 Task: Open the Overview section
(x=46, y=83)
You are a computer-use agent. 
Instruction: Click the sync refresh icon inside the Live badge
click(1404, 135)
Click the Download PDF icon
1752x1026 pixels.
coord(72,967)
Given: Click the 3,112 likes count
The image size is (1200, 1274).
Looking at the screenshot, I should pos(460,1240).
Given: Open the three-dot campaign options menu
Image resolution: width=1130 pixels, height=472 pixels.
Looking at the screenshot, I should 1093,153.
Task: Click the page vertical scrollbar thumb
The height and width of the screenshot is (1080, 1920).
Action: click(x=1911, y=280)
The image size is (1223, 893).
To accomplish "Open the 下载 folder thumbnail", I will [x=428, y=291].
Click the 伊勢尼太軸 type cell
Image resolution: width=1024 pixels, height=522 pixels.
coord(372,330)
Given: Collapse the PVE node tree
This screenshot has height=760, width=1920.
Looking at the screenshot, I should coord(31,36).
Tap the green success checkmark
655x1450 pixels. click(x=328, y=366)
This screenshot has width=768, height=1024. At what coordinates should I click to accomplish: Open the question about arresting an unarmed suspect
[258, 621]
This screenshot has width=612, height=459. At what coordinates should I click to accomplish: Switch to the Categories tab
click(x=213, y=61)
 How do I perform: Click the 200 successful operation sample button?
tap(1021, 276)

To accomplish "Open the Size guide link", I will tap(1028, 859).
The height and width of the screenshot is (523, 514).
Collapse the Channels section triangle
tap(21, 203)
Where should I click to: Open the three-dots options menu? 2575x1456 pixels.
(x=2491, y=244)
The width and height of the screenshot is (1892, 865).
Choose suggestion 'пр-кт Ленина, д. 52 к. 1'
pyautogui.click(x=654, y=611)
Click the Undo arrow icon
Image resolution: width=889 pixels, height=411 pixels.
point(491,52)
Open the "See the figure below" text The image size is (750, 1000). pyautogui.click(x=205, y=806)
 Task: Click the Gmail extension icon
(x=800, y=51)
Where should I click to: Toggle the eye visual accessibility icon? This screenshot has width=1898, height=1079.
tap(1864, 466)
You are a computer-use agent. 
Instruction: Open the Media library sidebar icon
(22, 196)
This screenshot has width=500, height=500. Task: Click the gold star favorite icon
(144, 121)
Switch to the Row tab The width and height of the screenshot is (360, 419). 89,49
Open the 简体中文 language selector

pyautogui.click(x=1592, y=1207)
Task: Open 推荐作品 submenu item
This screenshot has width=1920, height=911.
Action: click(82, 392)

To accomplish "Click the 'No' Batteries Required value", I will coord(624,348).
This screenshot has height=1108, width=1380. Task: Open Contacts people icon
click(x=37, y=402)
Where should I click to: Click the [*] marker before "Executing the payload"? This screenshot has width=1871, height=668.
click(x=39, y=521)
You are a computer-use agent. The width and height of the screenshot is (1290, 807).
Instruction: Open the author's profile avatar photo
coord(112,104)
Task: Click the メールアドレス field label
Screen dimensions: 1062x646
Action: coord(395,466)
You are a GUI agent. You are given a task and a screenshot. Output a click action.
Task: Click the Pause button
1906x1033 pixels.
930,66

■ **目標**
上のレコードで、語「Collapse」を含む行がいくつあるか数え、その数だけを答える。大文字と小文字は区別する。

■ **最終回答**
2